Figure IV-5 : Carte de l’arc des Mariannes montrant les différentes îles aériennes de la partie centrale de l’arc ainsi que les monts sous-marins (Hiyoshi et Kasuga seamounts) du nord de l’arc et de la plaque Pacifique (Magellan seamount). Carte extraite de (Tollstrup et Gill, 2005).

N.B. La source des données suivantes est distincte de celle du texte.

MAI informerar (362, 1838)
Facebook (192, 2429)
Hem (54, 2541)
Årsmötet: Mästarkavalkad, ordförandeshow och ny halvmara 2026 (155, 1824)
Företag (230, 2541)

– Le Mariana Trough: le segment à l’est de l’arc volcanique des Mariannes est caractérisé par un bassin d’arrière arc actif qui est appelé le Mariana Trough. Il est subdivisé en 3 parties : le SMT (pour Southern Mariana Trough) délimité entre 12.5°N et 17.5°N, ou l’extrémité sud du SMT rejoint et croise le sud de l’arc volcanique ; la partie centrale du bassin (CMT : Central Mariana Trough), qui commence à 17.6°N et dont la fin est fixée à 21°N par Pearce et al. (2005), bien que la limite de cette frontière nord reste débattue (Martinez et al., 2000; Yamazaki et al., 2003) ; la partie nord (NMT pour Northern Mariana Trough) délimitée entre 21°N et 24°N (Pearce et al., 2005). Le bassin d’arrière arc converge vers l’arc volcanique au nord et au sud avec une largeur maximum d’environ 100 km au centre (Pearce et al., 2005). La zone centrale du Mariana Trough est en extension d’environ 1.5 cm/an alors que la partie nord en est encore au stade de rift. L’extension du plancher océanique a commencé un peu avant 5 Ma (Yamazaki et al., 2003). L’activité magmatique dans le bassin d’arrière arc est causée par la décompression adiabatique du manteau supérieur due à l’ouverture du plancher

  

océanique. Les basaltes sont produits de façon similaire aux MORB dans les dorsales océaniques. Les compositions de ces basaltes d’arrière arc sont comprises entre des compositions type-MORB et des compositions type-arc, en fonction de la proportion de matériel provenant de la croûte subductée introduite dans le manteau appauvri de l’arrière arc (Taylor et Martinez, 2003).